2012年12月7日(金)、東洋大学白山キャンパス3号館3304教室において、第1ユニット第6回研究会が行われた。発表者は関西大学文学部教授の井上克人氏、題目は「明治の哲学界:有機体の哲学とその系譜」であった。発表の要旨は次のとおり。 

「明治アカデミー哲学」に属する井上哲次郎や井上円了、三宅雪嶺らは、西欧の哲学思想を受容していくなかで、次第に自分たちが伝統的に継承してきた東アジアの思想が西洋哲学と比較しても決して遜色のないものであるばかりか、十分に形而上学的思考と云えるものであることを確信するにいたる。それは一言で云えば「本体的一元論」の思考様式であって、現象の根底に「真如」もしくは「実在」と呼ばれる超越的絶対者を認め、しかもそれは現象の背後にあるものではなく、現象の只中に内在しており、現象は真実在の顕現にほかならないとする「現象即実在論」の考えであった。
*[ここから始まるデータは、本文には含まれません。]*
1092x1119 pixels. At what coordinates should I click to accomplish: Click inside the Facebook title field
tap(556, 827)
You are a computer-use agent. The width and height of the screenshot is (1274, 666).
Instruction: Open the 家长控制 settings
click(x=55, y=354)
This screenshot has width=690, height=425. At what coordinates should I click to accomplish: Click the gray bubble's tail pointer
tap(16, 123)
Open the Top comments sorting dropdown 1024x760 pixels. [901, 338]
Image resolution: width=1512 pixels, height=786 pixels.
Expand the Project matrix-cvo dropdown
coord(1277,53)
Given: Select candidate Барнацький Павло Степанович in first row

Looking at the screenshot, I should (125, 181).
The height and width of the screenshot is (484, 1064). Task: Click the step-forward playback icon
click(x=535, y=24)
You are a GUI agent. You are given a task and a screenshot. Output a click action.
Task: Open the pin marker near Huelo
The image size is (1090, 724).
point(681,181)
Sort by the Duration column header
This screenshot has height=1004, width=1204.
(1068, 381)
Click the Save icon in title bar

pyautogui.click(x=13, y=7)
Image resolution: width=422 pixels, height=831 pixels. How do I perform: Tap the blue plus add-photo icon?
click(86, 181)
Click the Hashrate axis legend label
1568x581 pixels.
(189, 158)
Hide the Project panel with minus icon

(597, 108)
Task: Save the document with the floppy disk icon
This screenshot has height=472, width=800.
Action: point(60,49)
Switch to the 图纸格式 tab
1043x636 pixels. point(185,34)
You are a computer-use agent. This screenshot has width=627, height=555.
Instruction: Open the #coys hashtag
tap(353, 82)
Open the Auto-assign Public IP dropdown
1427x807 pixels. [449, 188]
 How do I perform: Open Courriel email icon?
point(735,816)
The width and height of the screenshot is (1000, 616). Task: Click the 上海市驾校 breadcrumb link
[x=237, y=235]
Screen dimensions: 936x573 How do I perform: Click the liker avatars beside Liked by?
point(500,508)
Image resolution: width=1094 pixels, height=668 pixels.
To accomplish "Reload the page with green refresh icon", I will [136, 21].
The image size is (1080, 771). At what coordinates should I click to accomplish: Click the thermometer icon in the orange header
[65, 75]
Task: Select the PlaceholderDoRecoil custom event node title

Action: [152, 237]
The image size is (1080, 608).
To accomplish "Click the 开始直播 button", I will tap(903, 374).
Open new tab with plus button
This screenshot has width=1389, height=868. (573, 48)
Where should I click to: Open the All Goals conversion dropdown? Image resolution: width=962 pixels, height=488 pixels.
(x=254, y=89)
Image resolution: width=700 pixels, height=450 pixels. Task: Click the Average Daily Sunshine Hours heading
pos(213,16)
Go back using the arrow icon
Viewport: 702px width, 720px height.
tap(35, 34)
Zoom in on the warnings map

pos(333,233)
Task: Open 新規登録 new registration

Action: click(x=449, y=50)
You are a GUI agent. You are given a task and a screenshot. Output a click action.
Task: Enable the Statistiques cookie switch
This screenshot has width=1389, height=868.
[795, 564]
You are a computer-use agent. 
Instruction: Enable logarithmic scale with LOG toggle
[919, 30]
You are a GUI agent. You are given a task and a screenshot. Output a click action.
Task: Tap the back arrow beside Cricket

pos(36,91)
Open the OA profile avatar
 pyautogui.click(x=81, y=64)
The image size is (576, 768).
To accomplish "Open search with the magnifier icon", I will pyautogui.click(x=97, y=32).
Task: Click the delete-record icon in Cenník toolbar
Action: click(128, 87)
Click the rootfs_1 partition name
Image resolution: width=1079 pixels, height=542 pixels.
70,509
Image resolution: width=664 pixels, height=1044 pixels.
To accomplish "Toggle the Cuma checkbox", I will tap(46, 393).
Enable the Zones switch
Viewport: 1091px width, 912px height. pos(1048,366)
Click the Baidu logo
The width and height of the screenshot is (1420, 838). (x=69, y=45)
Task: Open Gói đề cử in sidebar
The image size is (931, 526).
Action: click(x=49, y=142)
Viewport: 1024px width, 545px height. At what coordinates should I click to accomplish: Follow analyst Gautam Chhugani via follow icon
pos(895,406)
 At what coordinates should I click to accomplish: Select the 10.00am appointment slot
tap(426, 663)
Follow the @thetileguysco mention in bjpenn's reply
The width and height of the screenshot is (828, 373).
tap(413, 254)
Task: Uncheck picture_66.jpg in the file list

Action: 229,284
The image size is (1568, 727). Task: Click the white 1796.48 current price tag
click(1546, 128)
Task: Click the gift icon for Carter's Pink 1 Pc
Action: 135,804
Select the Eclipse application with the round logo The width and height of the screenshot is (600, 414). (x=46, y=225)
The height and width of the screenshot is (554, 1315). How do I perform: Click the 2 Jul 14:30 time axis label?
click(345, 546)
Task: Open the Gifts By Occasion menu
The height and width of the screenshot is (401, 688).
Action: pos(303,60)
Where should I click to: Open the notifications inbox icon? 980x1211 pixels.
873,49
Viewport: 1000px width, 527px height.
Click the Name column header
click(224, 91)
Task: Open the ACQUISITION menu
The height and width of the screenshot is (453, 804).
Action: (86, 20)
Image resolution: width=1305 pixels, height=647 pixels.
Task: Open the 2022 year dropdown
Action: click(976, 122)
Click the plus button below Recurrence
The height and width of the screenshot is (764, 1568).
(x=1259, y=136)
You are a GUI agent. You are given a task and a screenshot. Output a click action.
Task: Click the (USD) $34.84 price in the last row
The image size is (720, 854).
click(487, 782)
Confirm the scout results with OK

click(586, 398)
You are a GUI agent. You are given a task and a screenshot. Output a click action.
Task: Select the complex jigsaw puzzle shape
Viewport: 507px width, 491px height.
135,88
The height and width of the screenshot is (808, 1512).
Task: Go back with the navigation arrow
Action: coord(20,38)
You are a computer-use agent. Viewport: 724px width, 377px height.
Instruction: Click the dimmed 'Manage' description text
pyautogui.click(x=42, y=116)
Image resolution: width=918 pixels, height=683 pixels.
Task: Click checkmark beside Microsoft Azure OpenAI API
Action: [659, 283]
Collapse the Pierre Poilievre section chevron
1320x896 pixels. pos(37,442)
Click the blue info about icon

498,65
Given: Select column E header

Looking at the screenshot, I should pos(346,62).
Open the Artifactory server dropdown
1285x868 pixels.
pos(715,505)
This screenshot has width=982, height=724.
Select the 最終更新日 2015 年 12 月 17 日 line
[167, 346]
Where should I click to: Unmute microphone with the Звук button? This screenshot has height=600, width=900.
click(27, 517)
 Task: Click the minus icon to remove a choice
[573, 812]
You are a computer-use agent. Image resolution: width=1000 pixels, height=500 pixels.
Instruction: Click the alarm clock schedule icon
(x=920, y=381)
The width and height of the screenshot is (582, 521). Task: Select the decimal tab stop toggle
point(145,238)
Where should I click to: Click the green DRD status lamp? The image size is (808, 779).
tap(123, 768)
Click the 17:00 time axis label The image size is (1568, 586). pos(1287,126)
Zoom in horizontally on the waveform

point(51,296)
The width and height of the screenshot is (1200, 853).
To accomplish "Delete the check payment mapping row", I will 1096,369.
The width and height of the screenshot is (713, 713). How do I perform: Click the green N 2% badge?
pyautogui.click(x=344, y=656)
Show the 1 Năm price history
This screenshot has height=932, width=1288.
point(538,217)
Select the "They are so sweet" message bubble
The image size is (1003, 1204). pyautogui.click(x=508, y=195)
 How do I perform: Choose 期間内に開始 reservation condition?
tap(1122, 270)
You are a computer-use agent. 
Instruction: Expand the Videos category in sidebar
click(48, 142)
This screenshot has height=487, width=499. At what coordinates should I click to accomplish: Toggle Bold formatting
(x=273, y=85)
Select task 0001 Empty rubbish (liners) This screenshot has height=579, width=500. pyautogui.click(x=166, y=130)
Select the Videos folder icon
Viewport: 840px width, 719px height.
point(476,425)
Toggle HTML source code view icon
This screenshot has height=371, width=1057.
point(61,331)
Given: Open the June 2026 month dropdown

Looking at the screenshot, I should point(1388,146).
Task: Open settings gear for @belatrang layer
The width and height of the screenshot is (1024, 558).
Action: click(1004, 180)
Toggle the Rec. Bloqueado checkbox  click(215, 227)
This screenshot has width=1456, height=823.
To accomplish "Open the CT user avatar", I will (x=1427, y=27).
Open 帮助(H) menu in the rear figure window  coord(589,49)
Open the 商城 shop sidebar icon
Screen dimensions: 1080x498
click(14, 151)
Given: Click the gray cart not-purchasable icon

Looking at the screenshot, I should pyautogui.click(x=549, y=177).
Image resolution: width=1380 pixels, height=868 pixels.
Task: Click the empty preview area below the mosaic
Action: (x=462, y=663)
したがって、超越といっても、外に超越者を想定しない〈内在的超越〉の思考様式であり、これは大乗仏教のみならず、宋学の「理一分殊」の思想にも共通に見られる思惟の特質である。この東洋的一元論を世界に提示することで、彼らは二元論的な西洋哲学的思考に対抗しようとしたのである。

「現象即実在論」の発想は、東京大学で開設された「仏書講義」の授業で、原坦山がテキストに選んだ『大乗起信論』の「万法是真如真如是万法」から得たものである。『起信論』で説かれる「真如」は無差別平等の真実在でありつつ、自らを差別と生滅の次元へと自己内発的に起動発展していく。こうした平等即差別という発想は、一多円融相即の有機的世界を形成するのであり、これは東洋の形而上学としても通用するものであった。

ところで、井上哲次郎が「現象即実在論」を「日本独自の哲学」として構想するきっかけとなったのは、ドイツ留学中にショーペンハウアーやハルトマンの思想と出会ったことによる。彼は、東洋志向の傾向が強い西欧の二人の哲学思想に触れ、「真如」がもつ自己内発的な起動展開、すなわち仏教の「真如随縁」の〈観念〉を彼らの「意志の形而上学」のうちに読み取ったのである。「統一的或者の自発自展」を「純粋経験」に見た西田幾多郎もこの系譜につながる。